Faisons droit à toute la Tradition de l’Église
La renonciation du pape Benoît XVI à sa charge de pontife romain est un événement important, en particulier pour la théologie des ministères dans l’Église catholique et pas seulement pour la charge de Souverain Pontife.
Le retrait d’une charge si lourde peut en effet paraître un acte de simple bon sens. Quand quelqu’un se trouve dans l’incapacité de remplir une tâche, il est normal qu’il y renonce ou soit remplacé.
Pourquoi l’étonnement de beaucoup ? On dit que ce n’est pas arrivé depuis fort longtemps – sans doute !
La raison me semble plus profonde : c’est une rupture avec la théologie dominante du sacerdoce dans l’Église catholique. L’ordination a été comprise comme une consécration qui met à part de la condition humaine et donc comme le passage à un statut ontologique irréversible. Or cette théologie, qui a fondé la « spiritualité sacerdotale » dominante depuis la fondation des séminaires au XVIIe siècle en application des décisions du Concile de Trente, n’est pas la seule dans la Tradition chrétienne.
Il est une autre manière de voir les choses ; elle est plus traditionnelle, puisqu’elle est présente dans le Nouveau Testament. Les ministères y sont des fonctions ou plus exactement des services. Ce sont des charges ou responsabilités qui supposent compétence et disponibilité, formation et renouvellement selon les nécessités de leur accomplissement.
Cette perspective permet de sortir de la sacralisation exprimée par le contresens dans l’interprétation des paroles du psaume « tu es sacerdos in aeternum » (« tu es prêtre pour l’éternité ») ; elle se rapporte au Christ et à personne d’autre !
La tradition thomiste (défendue par des figures aussi éminentes que le Père Congar ou Jacques Maritain) privilégie la fonction et la charge – laissant aux vœux de type monastique leur statut spécifique.
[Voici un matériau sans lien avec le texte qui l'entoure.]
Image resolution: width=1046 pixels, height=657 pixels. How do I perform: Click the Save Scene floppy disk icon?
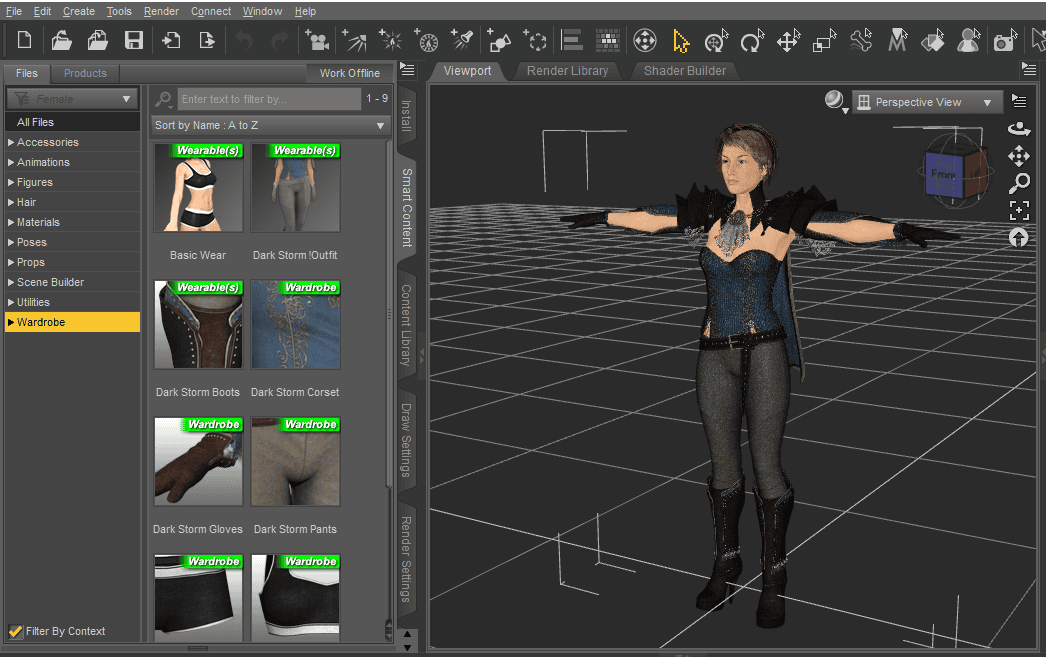(133, 41)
La démarche de Benoît XVI s’inscrit dans cette tradition et elle permet de replacer la théologie des ministères sur ses bases apostoliques.
Qui ne voit que cette théologie permettrait de sortir l’Église catholique de la crise actuelle des ministères ?
- Elle permettrait en effet de reconnaître la valeur des ministères accomplis par des personnes qui n’assument pas les exigences d’un vœu de religion (en premier lieu, le célibat).
- Elle permettrait aussi de reconnaître que bien des missions confiées à des laïcs relèvent du sacrement de l’ordre (comme service ou diaconie) et encore d’envisager d’autres formes de ministère ordonné, de manière à prendre en compte les mutations de civilisation – comme le fait que des charges jadis réservées aux hommes sont assumées par des femmes.
La question du statut des prêtres a été écartée des débats conciliaires par le Pape Paul VI, qui craignait que l’on débatte publiquement des échecs et des fautes du clergé.
La crise du clergé dans les années qui ont suivi le concile a montré que c’était une erreur ; le pape Benoît XVI a eu le triste devoir d’en assumer les humiliantes conséquences.
Il serait temps de reposer la question des ministères sereinement en faisant droit à toute la Tradition de l’Église.